= Aim of the exercise =
Render the items below as a Markdown table with two columns, Row and Text. Begin at the first line of the items and stop after the line that contains "hook-row-handledelete: Callback (handleDelete): ƒ", giving each line a row number and leaving out blank lines.

--- START ---

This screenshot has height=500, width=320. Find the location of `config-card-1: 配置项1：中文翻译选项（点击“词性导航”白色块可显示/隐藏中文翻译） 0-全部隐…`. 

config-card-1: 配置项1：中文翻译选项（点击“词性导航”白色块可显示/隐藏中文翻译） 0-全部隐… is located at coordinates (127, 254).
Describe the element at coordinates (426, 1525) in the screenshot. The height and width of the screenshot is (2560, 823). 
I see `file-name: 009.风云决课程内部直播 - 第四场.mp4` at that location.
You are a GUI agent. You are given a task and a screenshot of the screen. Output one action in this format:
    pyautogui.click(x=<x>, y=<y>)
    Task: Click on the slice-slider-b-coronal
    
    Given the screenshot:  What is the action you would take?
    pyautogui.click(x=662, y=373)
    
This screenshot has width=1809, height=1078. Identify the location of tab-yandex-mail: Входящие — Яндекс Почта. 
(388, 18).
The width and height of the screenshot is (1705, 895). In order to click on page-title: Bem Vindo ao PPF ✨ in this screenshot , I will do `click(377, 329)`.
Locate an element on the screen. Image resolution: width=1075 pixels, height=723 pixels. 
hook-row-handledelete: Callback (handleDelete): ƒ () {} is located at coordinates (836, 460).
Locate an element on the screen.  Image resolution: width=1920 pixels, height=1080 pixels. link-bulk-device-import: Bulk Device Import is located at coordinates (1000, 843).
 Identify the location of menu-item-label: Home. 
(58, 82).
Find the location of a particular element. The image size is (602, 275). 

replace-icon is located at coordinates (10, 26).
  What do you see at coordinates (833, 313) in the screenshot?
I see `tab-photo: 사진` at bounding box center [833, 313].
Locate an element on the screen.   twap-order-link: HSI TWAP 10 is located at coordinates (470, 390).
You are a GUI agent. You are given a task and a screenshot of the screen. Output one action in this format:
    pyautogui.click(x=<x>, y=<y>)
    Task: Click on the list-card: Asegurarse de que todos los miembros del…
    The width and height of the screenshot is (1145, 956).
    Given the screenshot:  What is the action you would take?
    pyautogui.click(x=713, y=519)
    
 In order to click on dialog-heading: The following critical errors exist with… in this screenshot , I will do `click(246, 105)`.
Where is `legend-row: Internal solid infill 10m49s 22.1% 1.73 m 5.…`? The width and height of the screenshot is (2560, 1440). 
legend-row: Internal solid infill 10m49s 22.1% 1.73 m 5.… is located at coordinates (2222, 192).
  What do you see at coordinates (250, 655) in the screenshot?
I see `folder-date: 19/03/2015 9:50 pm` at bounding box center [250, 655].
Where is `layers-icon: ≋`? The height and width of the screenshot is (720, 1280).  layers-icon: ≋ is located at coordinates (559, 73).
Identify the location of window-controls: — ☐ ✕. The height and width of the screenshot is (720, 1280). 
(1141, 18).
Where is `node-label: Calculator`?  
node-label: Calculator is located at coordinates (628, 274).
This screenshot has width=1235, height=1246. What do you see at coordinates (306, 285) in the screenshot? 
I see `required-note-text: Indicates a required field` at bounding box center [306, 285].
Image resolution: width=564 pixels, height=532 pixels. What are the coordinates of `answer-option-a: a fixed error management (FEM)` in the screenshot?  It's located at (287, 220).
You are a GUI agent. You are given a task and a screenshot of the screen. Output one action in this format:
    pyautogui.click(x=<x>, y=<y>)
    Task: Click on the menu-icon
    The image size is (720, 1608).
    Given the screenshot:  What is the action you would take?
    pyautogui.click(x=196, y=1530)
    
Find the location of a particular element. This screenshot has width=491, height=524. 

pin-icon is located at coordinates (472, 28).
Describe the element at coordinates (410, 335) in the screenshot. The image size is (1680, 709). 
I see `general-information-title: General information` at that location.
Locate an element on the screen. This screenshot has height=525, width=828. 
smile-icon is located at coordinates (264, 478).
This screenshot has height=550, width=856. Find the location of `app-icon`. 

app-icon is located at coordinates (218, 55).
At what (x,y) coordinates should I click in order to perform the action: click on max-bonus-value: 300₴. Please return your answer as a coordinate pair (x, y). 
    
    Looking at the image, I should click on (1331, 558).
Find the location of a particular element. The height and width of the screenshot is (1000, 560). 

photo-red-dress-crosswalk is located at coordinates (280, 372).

--- END ---

= Written response =
| Row | Text |
|---|---|
| 1 | This screenshot has height=500, width=320. Find the location of `config-card-1: 配置项1：中文翻译选项（点击“词性导航”白色块可显示/隐藏中文翻译） 0-全部隐…`.  |
| 2 | config-card-1: 配置项1：中文翻译选项（点击“词性导航”白色块可显示/隐藏中文翻译） 0-全部隐… is located at coordinates (127, 254). |
| 3 | Describe the element at coordinates (426, 1525) in the screenshot. The height and width of the screenshot is (2560, 823).  |
| 4 | I see `file-name: 009.风云决课程内部直播 - 第四场.mp4` at that location. |
| 5 | You are a GUI agent. You are given a task and a screenshot of the screen. Output one action in this format: |
| 6 |     pyautogui.click(x=<x>, y=<y>) |
| 7 |     Task: Click on the slice-slider-b-coronal |
| 8 |     Given the screenshot:  What is the action you would take? |
| 9 |     pyautogui.click(x=662, y=373) |
| 10 | This screenshot has width=1809, height=1078. Identify the location of tab-yandex-mail: Входящие — Яндекс Почта.  |
| 11 | (388, 18). |
| 12 | The width and height of the screenshot is (1705, 895). In order to click on page-title: Bem Vindo ao PPF ✨ in this screenshot , I will do `click(377, 329)`. |
| 13 | Locate an element on the screen. Image resolution: width=1075 pixels, height=723 pixels.  |
| 14 | hook-row-handledelete: Callback (handleDelete): ƒ () {} is located at coordinates (836, 460). |